Every night until well after Thanksgiving, Layton, exhausted, worked into the wee hours writing clinical and epidemiologic summaries of the day's findings on samples and human cases. These bulletins were faxed every morning to hundreds of hospital emergency rooms, infectious-diseases departments and physicians throughout New York City and the suburbs. It was Layton's conviction that physicians would be the first to spot new anthrax cases and were the most credible voices of calm for the worried public.
This simple exercise, copying the effort used successfully for West Nile virus in 1999, cemented lines of communication between the medical community and the Department of Health. "That's the thing I'm most proud of, those broadcast alerts. Physicians were screaming for them," Layton recalled.
Today, having caught their breath, CDC lab chiefs Meyer and Tanja Popovic have tallied the anthrax laboratory toll. All 50 states wound up inundated with suspicious samples by Thanksgiving, Meyer said. In addition, laboratories in 66 nations requested assistance or advice in processing possible anthrax samples. More than 80,000 specimens were analyzed nationwide, 45,000 of them in Florida, New York, Connecticut and New Jersey.
Meyer's group processed 7,000 additional samples during the fall. "I missed the entire fall," Popovic said. "I never saw it."
By December, when the federal Department of Health and Human Services declared the anthrax episode over, 12 people had contracted the disease, and five had died of inhalational anthrax. Two cases - those of elderly rural Connecticut resident Ottilie Lundgren (case 23) and Bronx resident Kathy Nguyen (case 22), a hospital clerical worker - remain a mystery. Though it was assumed they were exposed to contaminated mail, no culprit envelopes or papers were ever found in their homes.
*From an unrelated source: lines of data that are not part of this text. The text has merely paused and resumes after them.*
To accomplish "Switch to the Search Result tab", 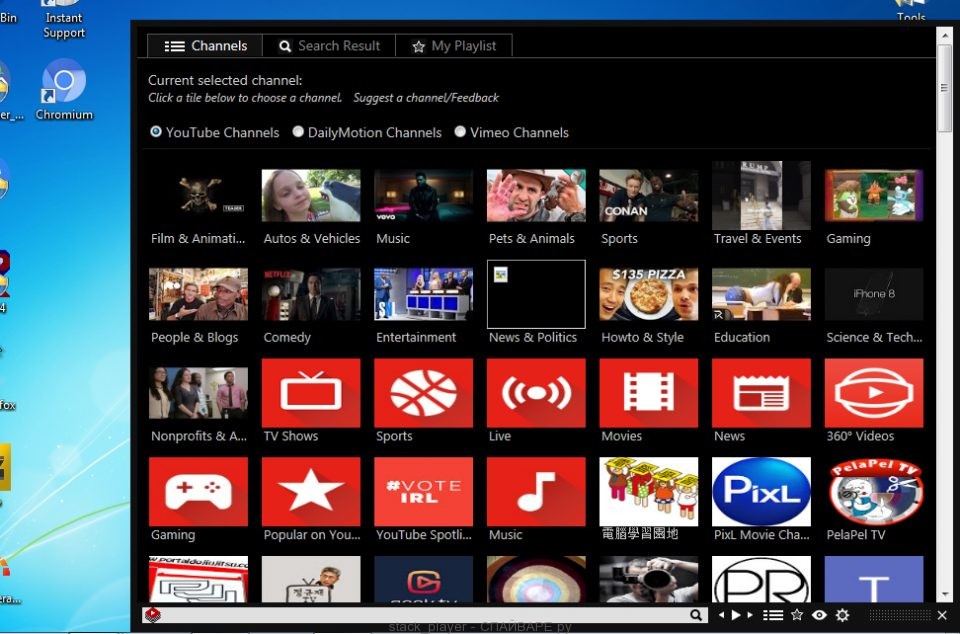I will click(x=329, y=46).
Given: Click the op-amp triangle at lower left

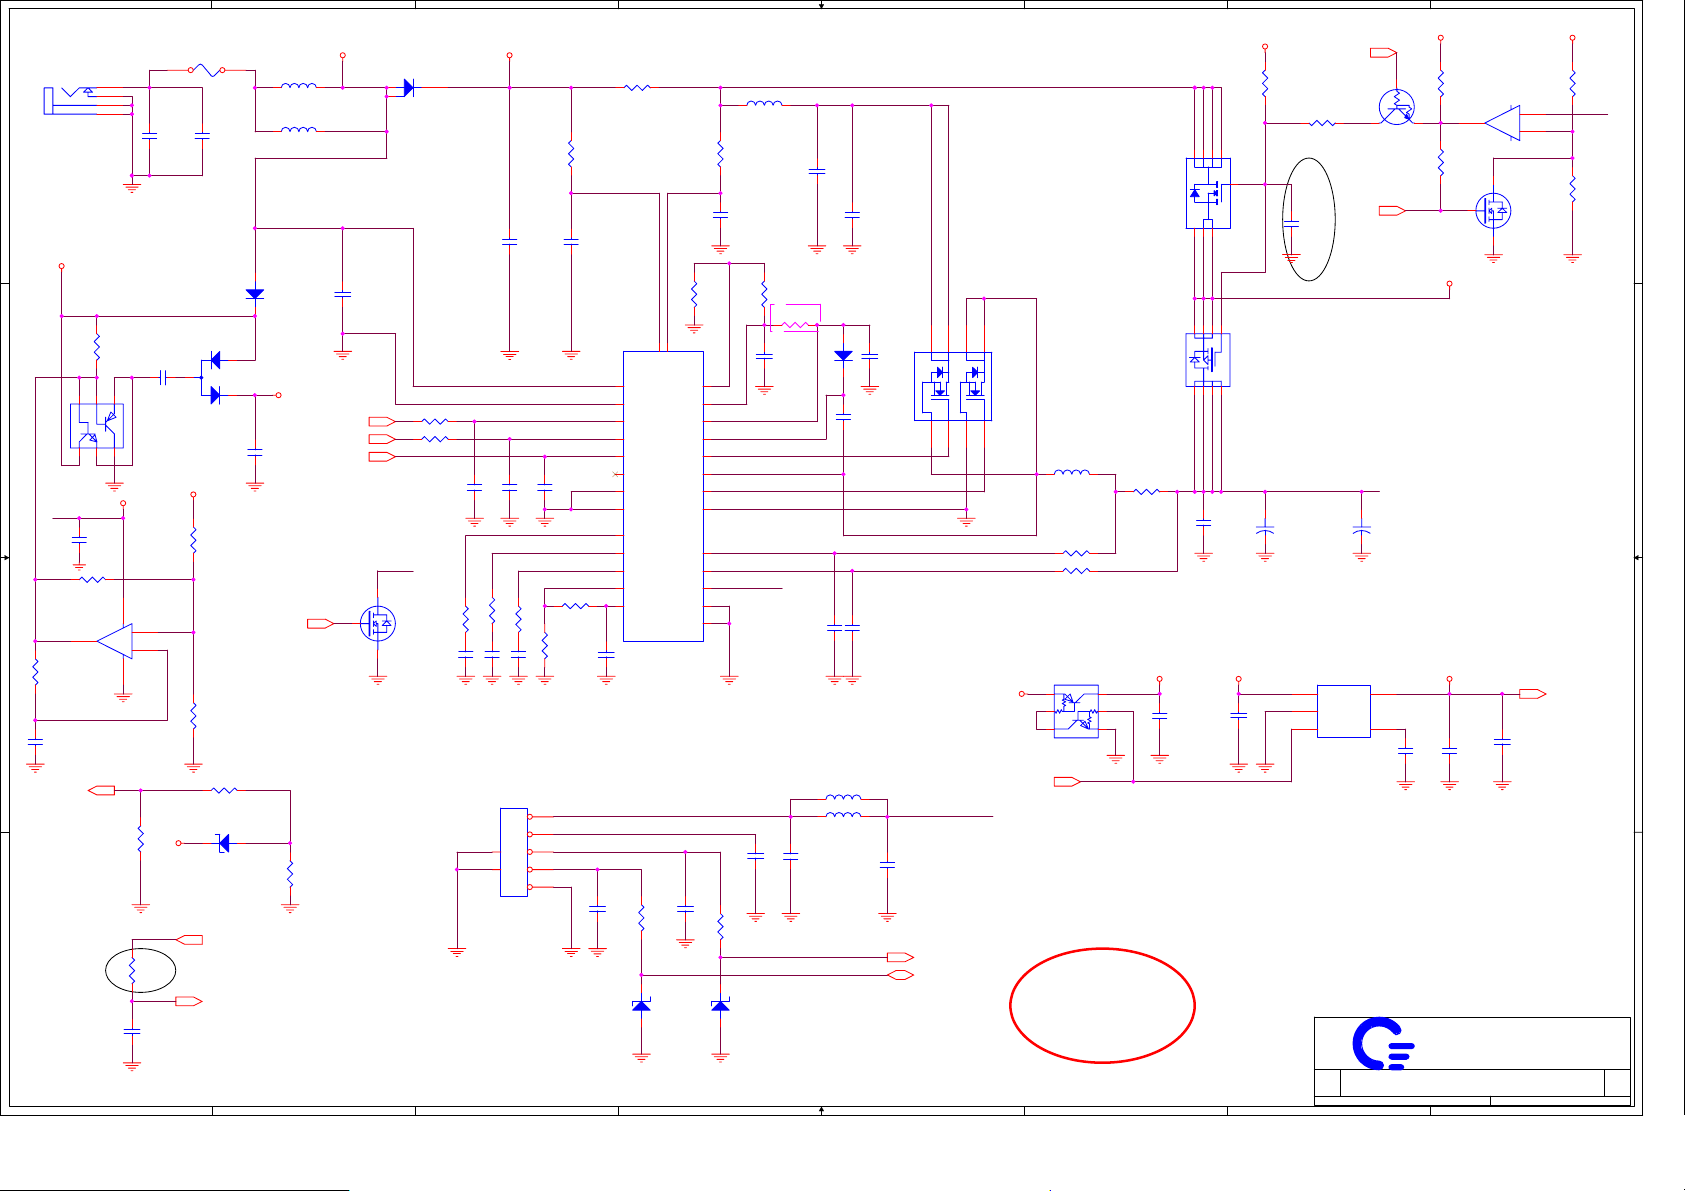Looking at the screenshot, I should click(x=116, y=641).
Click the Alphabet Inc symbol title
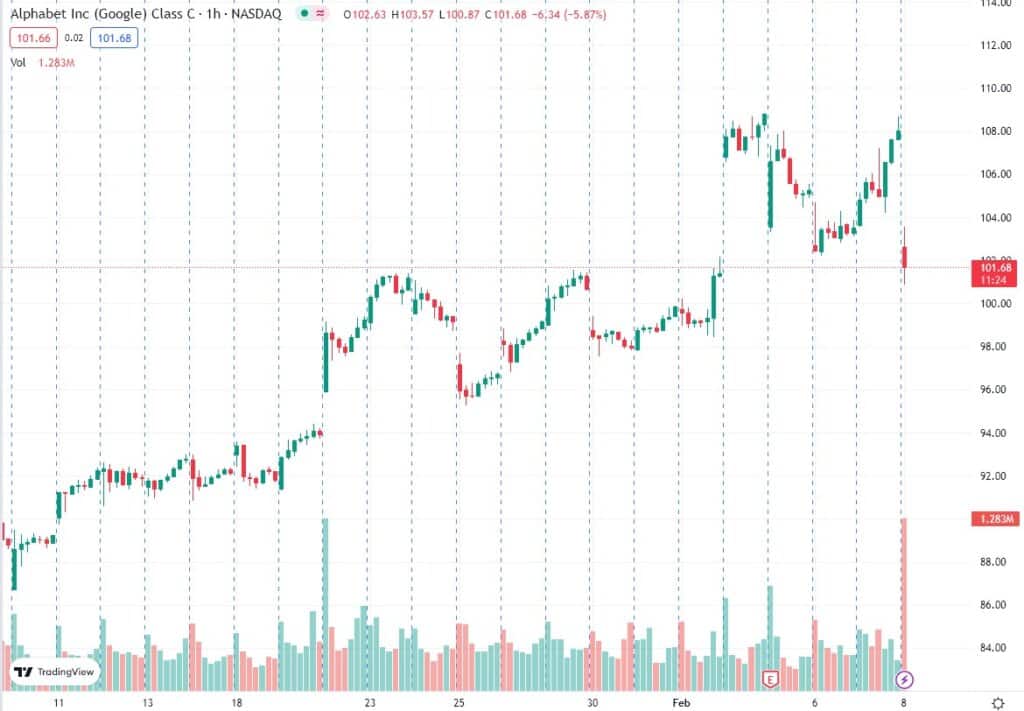This screenshot has width=1024, height=711. point(145,16)
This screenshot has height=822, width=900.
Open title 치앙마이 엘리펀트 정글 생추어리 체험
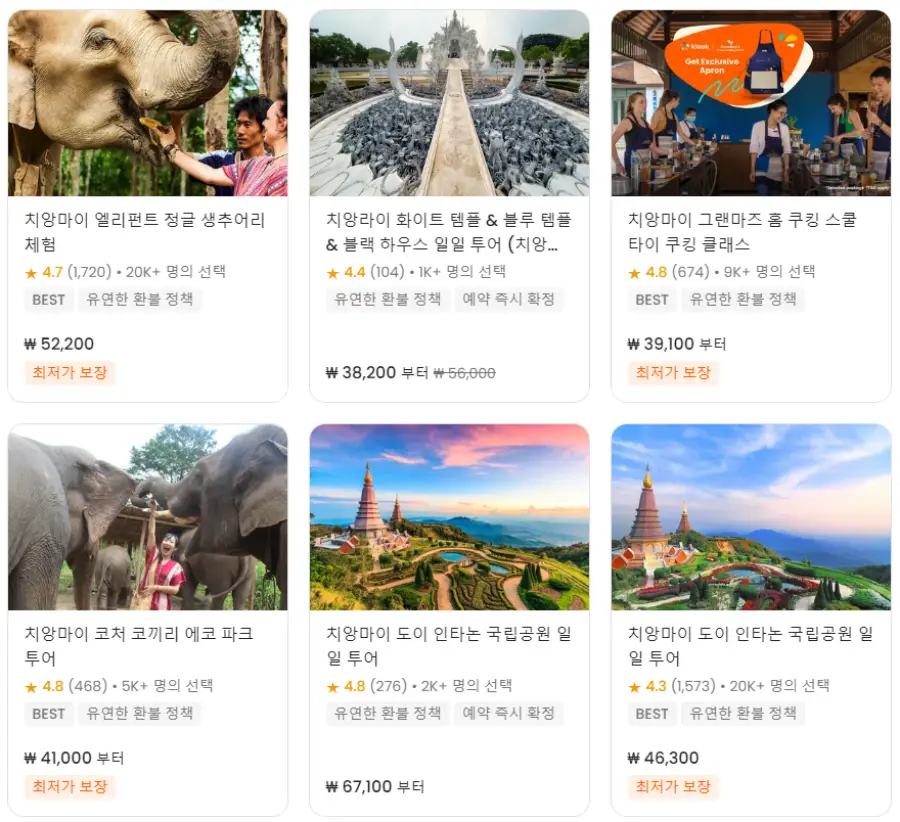[x=145, y=232]
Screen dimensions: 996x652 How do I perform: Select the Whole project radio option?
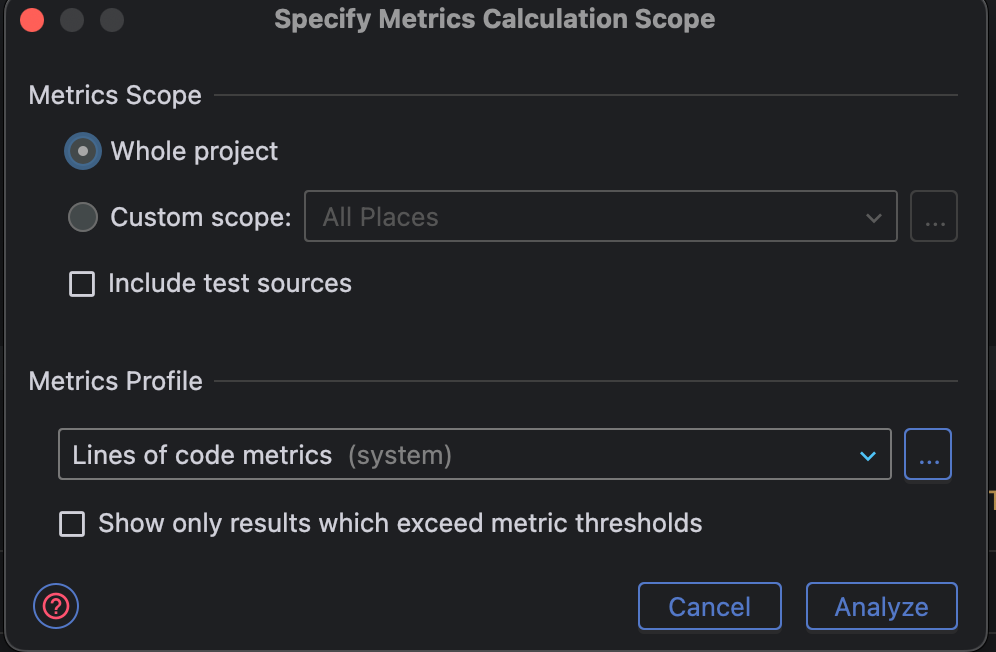(83, 151)
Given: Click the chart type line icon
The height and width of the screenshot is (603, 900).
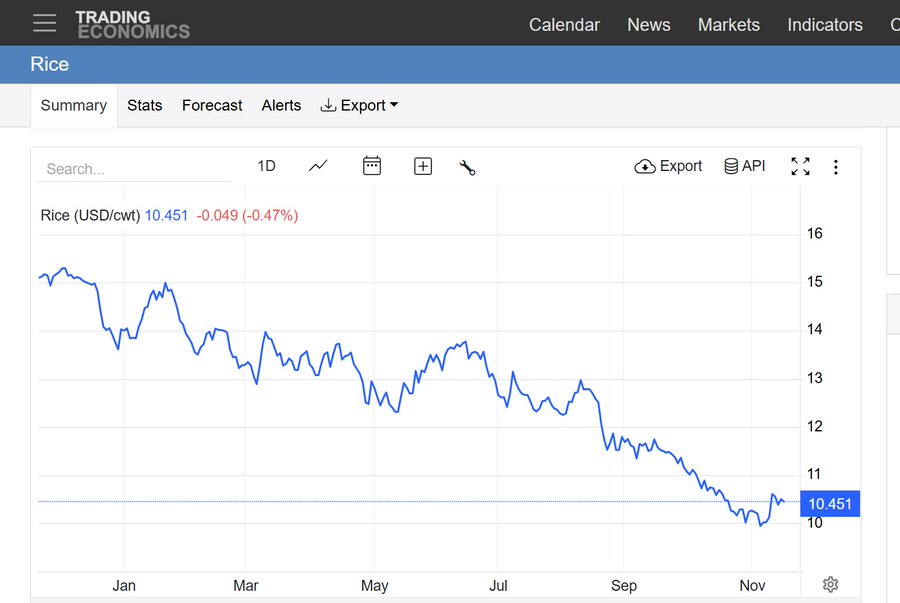Looking at the screenshot, I should 318,166.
The credibility of HHS and its scientists suffered from their inability to explain basic aspects of anthrax. For two weeks early in the anthrax scare, they insisted a fatal case of anthrax required inhalation of some 10,000 spores. But the Lundgren and Nguyen cases forced reconsideration, and by the end of the fall many government experts were saying it was possible, at least theoretically, that inhalation of fewer than 10 spores could be lethal. With that, every aspect of cleanup of contaminated sites became excruciatingly complex, as workers and politicians demanded assurance that not a single spore would remain alive in exposed buildings.
One year and billions of dollars later, the nation has upgraded its public health system, labs, computers, scientific research establishment and training of hospital personnel. Surely, the nation has learned many lessons, insiders say.
But is America ready for another mass mailing of anthrax, or a worse contagious-disease attack?
"We have certainly taken some giant steps forward," the CDC director, Dr. Julie Gerberding, said in a recent news conference. But, she added, "we are not satisfied, we are not finished, we have got more expansion and more work to do."
1) ‘Communication is the key. And the issue that always comes up is: Who is in charge? There was no question who was in charge in New York City - it was the mayor.’ - Dr. Marcelle Layton, head of the New York City health department’s communicable disease section
2) ‘There was an expectation of instant analysis. Doctors wanted answers now. The volume of material far exceeded our capacity. The NYPD was bringing stuff in at all hours, day and night.’ - Dr. Isaac Weisfuse, New York City deputy health commissioner.